Stored data entries:
━━━━━━
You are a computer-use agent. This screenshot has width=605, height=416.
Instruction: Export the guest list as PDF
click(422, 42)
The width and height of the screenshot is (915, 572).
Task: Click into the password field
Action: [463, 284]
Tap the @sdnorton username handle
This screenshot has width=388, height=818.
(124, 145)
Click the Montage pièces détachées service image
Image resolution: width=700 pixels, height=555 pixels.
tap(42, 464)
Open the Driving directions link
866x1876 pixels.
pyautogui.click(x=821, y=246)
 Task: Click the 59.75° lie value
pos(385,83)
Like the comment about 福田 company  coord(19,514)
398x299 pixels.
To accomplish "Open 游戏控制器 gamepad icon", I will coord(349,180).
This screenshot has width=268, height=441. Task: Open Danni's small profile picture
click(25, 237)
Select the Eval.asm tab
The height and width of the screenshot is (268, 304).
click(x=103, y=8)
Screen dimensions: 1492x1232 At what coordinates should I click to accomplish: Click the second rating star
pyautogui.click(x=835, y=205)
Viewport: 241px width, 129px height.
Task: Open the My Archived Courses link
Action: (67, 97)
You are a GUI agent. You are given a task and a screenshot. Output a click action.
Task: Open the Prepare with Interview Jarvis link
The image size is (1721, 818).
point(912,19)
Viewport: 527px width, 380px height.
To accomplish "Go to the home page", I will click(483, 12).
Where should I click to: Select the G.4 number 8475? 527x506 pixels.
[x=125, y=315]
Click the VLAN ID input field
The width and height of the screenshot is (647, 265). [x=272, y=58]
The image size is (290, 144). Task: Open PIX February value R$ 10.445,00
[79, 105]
━━━━━━
Every line above with the string "will" in it needs to be copied.

== SOLUTION FOR THIS PROBLEM ==
To accomplish "Open 游戏控制器 gamepad icon", I will coord(349,180).
To accomplish "Go to the home page", I will click(483, 12).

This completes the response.